{{SECTES | Une ONG accréditée devait servir de cheval de Troie pour un «sommet» organisé en sous-main par l’Eglise de scientologie.}}
ALAIN JOURDAN | 28.08.2009 | 00:00
L’Eglise de scientologie a bien essayé de passer les grilles du Palais des Nations, mais elle n’y est pas arrivée. Initialement, le 6e sommet annuel international des droits de l’homme devait se tenir à l’ONU. Ses organisateurs, Des jeunes pour les droits de l’homme et Village Suisse ONG, ont dû se rabattre sur les salons feutrés de l’Hôtel Intercontinental. La proximité de ces deux organisations avec l’Eglise de scientologie a fini par éveiller les soupçons, incitant l’ONU à ne pas prêter de salle de réunion.
Des jeunes pour les droits de l’homme, dont les statuts ont été déposés en Suisse, est une émanation directe de l’organisation américaine Youth For Human Rights, connue pour être l’un des satellites de la scientologie. La Française Martine Rhein et le Belge Christian Mirre sont venus à Genève pour superviser l’organisation de la conférence qui s’ouvre aujourd’hui.
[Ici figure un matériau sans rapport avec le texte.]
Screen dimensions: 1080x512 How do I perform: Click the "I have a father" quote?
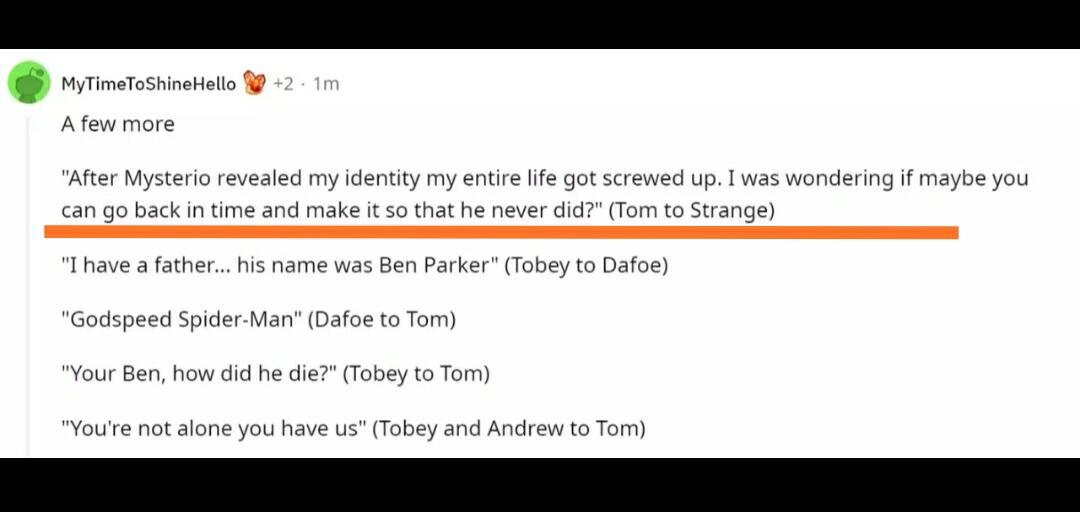click(x=280, y=266)
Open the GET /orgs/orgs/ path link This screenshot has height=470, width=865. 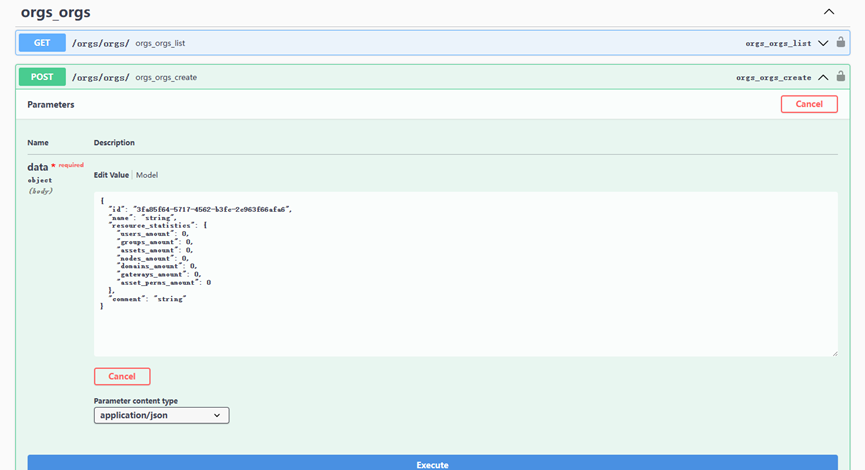[100, 43]
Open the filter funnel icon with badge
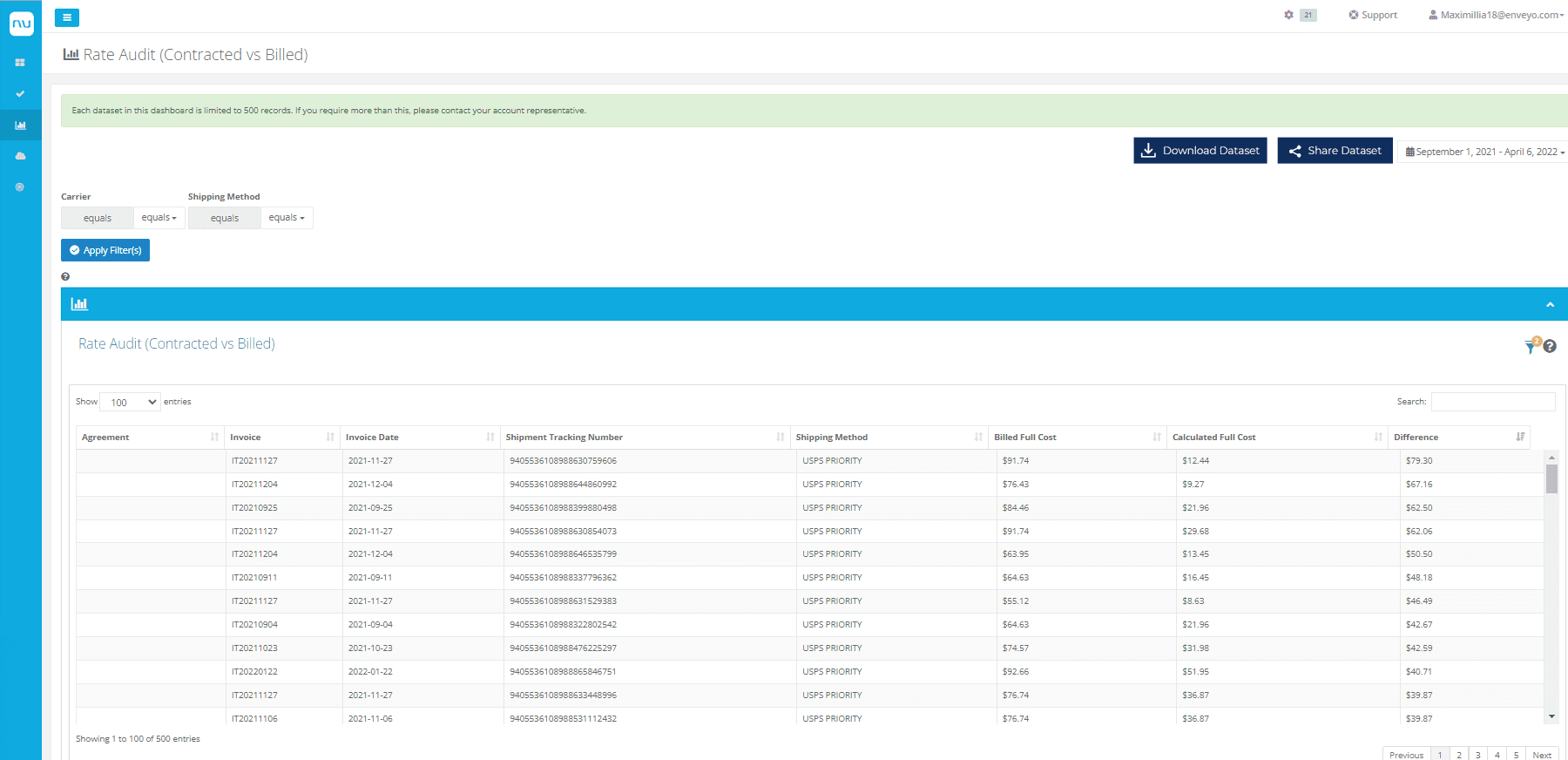This screenshot has height=760, width=1568. click(1531, 347)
Ils ne font pas mystère de leur appartenance à l’organisation fondée par Ron Hubbard, mais ils assurent qu’il n’y a aucun lien entre l’Eglise de scientologie et Des jeunes pour les droits de l’homme.
{{«C’est vrai qu’au départ la scientologie a soutenu sa création parce que cette organisation défend les mêmes valeurs morales», explique Martine Rhein.}}
Les liens avec l’ONG africaine Village Suisse ONG, qui a obtenu en 2008 un statut consultatif auprès d’Ecosoc, soulèvent plus d’interrogations. Si cette organisation installée à Lancy n’a historiquement aucun lien avec la scientologie, elle semble s’en être rapprochée. C’est elle qui a formulé une demande de salle auprès du Palais des Nations pour y organiser le 6e Sommet internationa l des droits de l’homme. En tant qu’ONG accréditée, elle a le droit de s’y réunir. Mais l’institution a préféré mettre son veto. Ce qui est relativement exceptionnel.
{{Une ONG connue}}
La tentative d’infiltration des scientologues était un peu trop voyante. Sur son site Internet, Village Suisse ONG offre un lien vers un autre site qui propose des formations sur le commerce et le développement à 570 francs la journée, dispensées par la représentante de l’Eglise de scientologie en Suisse romande. Laquelle figure depuis quelques mois parmi l’équipe qui anime l’ONG. Joint par téléphone, le fondateur de Village Suisse ONG, Adalbert Nouga, répond qu’il ne veut pas «entrer dans la polémique».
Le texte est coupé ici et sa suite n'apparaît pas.